Exercise: Select from the data all lines with the word "computer".

Dataset entries:
+ + + +

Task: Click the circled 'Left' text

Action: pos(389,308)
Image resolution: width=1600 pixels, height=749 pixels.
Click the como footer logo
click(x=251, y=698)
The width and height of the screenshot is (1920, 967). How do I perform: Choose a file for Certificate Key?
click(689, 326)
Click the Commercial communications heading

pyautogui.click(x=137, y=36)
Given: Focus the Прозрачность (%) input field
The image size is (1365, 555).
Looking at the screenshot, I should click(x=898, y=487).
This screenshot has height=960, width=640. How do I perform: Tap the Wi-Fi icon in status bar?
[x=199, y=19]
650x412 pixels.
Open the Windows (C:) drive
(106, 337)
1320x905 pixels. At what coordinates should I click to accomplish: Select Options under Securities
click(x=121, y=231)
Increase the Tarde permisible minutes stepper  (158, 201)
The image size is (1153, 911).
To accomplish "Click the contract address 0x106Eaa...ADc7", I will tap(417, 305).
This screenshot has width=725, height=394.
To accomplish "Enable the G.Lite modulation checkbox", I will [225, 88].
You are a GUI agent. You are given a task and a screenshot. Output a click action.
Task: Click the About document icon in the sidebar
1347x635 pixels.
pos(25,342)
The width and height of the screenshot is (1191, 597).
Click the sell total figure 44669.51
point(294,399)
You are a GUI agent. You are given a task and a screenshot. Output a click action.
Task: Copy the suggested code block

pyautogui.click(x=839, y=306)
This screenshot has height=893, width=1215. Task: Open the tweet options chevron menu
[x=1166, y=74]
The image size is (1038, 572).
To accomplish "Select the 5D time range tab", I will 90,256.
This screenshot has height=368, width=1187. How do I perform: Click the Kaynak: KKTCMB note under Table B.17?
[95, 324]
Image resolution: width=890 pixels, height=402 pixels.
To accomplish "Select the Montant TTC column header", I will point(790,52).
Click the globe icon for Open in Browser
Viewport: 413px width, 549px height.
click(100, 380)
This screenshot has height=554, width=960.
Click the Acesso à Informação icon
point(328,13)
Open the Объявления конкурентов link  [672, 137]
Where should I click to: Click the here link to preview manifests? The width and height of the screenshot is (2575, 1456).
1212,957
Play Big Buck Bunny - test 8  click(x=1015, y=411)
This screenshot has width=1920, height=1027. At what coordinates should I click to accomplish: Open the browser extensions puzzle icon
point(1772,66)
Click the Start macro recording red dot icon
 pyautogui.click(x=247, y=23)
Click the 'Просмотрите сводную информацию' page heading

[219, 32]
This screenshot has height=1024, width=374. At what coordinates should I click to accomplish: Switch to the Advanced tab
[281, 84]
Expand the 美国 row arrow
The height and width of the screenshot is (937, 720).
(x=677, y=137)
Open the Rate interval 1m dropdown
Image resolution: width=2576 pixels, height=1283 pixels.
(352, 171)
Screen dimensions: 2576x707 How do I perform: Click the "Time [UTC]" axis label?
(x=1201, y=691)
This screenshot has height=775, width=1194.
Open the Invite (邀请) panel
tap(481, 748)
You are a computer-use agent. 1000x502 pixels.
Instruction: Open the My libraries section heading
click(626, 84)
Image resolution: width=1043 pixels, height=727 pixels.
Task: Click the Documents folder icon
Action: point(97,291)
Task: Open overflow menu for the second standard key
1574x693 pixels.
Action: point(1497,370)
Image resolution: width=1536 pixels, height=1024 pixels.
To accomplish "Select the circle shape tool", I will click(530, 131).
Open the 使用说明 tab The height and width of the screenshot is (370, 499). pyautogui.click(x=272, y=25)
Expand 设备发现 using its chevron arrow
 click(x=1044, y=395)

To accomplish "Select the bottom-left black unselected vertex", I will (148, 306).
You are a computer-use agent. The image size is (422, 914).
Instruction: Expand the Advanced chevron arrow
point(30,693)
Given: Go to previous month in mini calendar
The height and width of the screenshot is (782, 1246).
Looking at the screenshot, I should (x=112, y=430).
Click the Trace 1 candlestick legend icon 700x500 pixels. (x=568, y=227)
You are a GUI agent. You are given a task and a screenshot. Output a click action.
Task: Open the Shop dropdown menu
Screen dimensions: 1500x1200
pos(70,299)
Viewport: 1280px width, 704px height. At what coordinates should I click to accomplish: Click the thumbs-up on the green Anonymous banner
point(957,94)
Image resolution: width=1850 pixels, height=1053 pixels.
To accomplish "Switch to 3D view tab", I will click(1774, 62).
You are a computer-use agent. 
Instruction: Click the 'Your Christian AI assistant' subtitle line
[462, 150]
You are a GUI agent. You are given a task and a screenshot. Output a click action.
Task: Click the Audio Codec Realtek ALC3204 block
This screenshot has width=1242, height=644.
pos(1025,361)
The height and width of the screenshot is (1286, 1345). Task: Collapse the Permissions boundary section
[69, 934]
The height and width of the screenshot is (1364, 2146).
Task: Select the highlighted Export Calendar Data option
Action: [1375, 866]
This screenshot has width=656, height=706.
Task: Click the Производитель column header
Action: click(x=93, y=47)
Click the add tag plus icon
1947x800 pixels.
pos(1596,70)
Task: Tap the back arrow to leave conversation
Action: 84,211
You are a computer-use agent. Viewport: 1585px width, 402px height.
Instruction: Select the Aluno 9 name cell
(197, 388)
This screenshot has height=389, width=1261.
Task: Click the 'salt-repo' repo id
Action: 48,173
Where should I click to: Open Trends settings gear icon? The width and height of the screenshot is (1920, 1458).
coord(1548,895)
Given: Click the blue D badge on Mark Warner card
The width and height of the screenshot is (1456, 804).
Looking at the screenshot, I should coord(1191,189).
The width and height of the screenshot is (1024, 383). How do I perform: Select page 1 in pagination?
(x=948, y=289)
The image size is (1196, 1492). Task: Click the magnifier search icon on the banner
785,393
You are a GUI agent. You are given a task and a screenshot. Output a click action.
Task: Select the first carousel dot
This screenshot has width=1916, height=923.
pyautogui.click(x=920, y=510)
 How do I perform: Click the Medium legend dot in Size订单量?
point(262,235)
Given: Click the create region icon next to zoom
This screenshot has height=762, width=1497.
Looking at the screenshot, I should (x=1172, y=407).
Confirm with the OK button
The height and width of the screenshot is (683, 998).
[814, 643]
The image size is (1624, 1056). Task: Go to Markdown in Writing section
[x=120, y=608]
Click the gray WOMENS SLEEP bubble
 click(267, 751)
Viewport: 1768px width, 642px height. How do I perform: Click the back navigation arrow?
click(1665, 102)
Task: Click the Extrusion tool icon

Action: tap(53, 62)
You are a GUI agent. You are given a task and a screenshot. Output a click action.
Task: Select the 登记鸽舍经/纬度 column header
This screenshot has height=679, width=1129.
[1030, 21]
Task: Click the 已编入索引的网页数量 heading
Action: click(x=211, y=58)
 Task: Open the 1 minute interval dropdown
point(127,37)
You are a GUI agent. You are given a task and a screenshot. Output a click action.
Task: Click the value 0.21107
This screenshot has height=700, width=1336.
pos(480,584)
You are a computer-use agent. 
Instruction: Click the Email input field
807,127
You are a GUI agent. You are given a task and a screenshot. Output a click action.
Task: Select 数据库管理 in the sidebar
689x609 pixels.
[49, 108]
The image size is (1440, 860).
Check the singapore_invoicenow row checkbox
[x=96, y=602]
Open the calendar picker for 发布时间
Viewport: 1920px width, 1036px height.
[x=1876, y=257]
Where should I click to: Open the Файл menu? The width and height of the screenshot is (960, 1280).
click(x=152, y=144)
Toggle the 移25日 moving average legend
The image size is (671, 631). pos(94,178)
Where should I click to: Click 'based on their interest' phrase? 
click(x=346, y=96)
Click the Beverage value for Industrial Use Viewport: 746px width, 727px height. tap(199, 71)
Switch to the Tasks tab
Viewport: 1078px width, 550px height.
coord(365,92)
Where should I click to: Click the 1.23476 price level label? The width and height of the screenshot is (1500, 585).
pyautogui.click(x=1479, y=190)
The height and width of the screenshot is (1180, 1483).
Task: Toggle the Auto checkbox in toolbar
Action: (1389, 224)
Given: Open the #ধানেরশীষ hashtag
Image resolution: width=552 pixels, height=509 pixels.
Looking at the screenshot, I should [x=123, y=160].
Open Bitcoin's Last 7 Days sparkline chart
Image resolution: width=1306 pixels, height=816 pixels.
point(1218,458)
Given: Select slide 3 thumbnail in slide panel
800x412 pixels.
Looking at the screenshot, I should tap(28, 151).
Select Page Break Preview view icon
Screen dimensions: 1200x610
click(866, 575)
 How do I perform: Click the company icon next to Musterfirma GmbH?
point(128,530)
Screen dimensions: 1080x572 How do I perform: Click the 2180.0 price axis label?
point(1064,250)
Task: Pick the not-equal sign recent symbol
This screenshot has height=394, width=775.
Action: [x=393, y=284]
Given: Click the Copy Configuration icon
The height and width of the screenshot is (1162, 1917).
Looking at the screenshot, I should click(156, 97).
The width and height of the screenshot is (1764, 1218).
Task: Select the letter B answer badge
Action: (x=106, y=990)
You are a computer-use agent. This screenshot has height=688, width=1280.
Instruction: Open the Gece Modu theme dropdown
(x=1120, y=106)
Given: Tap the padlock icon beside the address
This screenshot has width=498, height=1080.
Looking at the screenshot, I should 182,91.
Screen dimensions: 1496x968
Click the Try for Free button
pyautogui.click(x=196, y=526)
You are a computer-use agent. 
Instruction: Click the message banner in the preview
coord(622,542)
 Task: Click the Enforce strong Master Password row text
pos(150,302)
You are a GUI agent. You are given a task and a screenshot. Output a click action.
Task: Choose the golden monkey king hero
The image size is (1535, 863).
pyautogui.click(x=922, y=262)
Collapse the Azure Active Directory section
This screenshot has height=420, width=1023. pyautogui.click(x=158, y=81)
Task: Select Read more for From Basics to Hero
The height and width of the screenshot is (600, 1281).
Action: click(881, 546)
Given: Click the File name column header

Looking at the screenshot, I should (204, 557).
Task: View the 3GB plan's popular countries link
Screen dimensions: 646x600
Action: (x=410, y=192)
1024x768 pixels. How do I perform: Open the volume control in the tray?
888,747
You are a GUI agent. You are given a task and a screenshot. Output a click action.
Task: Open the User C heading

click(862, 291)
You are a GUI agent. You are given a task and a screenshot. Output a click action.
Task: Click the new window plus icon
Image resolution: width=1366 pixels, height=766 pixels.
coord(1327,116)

+ + + +

Answer to this exercise:
You are a computer-use agent. 1000x502 pixels.
You are a computer-use agent. The image size is (422, 914).
You are a computer-use agent. 
You are a computer-use agent. Viewport: 1585px width, 402px height.
You are a computer-use agent. 
You are a computer-use agent. This screenshot has height=688, width=1280.
You are a computer-use agent. 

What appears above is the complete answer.